[Text excerpt]:
[Start of section]

You are viewing a plain text version of this content. The canonical link for it is here.
Posted to issues@spark.apache.org by "Arnaud Nauwynck (Jira)" <ji...@apache.org> on 2024/01/10 19:49:00 UTC
[jira] [Updated] (SPARK-46659) Add customizable TaskScheduling param, to avoid randomly choosing executor for tasks, and downscale on low micro-batches activity

     [ https://issues.apache.org/jira/browse/SPARK-46659?page=com.atlassian.jira.plugin.system.issuetabpanels:all-tabpanel ]

Arnaud Nauwynck updated SPARK-46659:
------------------------------------
    Description: 
When using dynamicAllocation (but not spark.decommission.enabled=true) with a micro-batches activity, very small tasks are arriving at regular interval, and are processed extremely quickly.
The flow of events that are processed may consume less than 1% of the cpu of the cluster.
But globally, the number of executors stay at a high level (spark.dynamicAllocation.maxExecutors) eventhough they are all 99% of the time IDDLE.

[End of section]

[Data extracts]:
[Start of section]

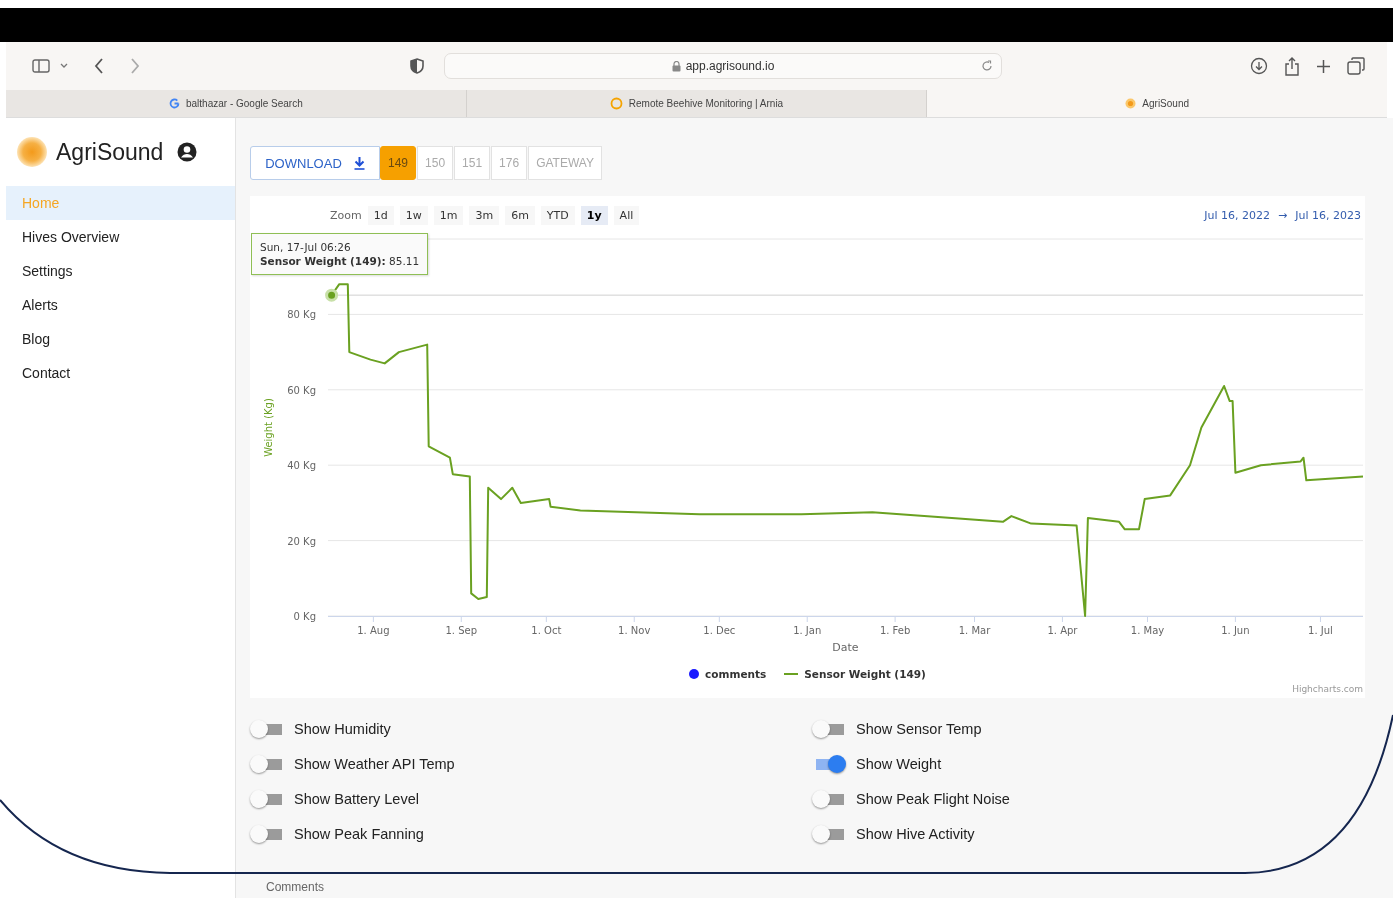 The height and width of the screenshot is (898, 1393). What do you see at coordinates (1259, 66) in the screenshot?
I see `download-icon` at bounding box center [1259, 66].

[End of section]
[Start of section]

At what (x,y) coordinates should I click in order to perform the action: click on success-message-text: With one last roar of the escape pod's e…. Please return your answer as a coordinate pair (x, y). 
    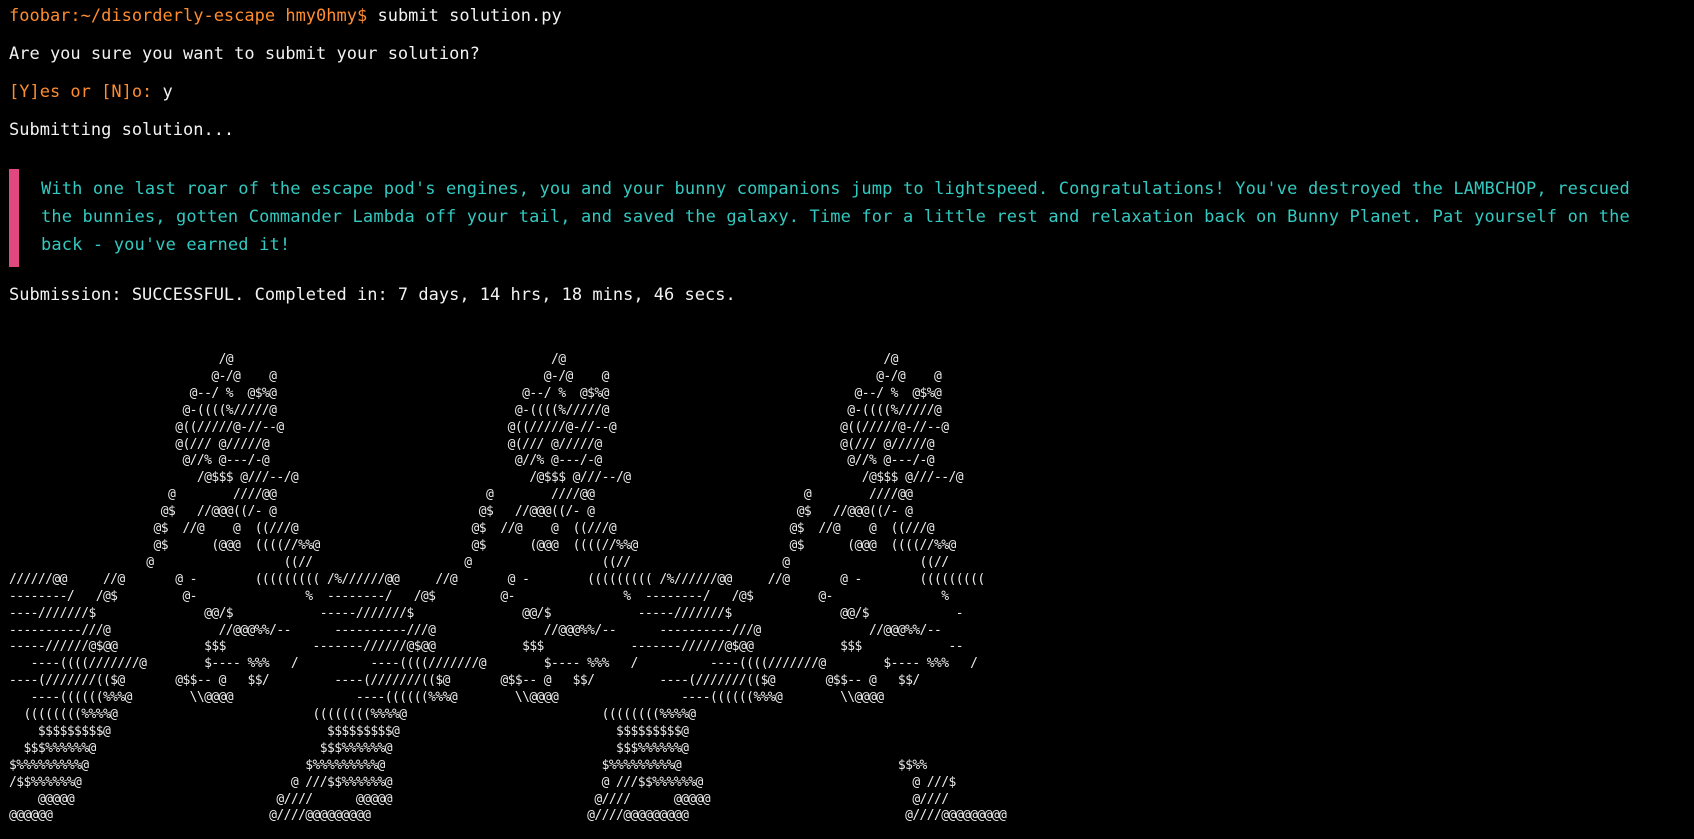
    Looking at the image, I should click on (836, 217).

[End of section]

Return the Jira update on Spark task scheduling in full, character for character, from its first line to its last.

[Answer for the task]:
You are viewing a plain text version of this content. The canonical link for it is here.
Posted to issues@spark.apache.org by "Arnaud Nauwynck (Jira)" <ji...@apache.org> on 2024/01/10 19:49:00 UTC
[jira] [Updated] (SPARK-46659) Add customizable TaskScheduling param, to avoid randomly choosing executor for tasks, and downscale on low micro-batches activity

     [ https://issues.apache.org/jira/browse/SPARK-46659?page=com.atlassian.jira.plugin.system.issuetabpanels:all-tabpanel ]

Arnaud Nauwynck updated SPARK-46659:
------------------------------------
    Description: 
When using dynamicAllocation (but not spark.decommission.enabled=true) with a micro-batches activity, very small tasks are arriving at regular interval, and are processed extremely quickly.
The flow of events that are processed may consume less than 1% of the cpu of the cluster.
But globally, the number of executors stay at a high level (spark.dynamicAllocation.maxExecutors) eventhough they are all 99% of the time IDDLE.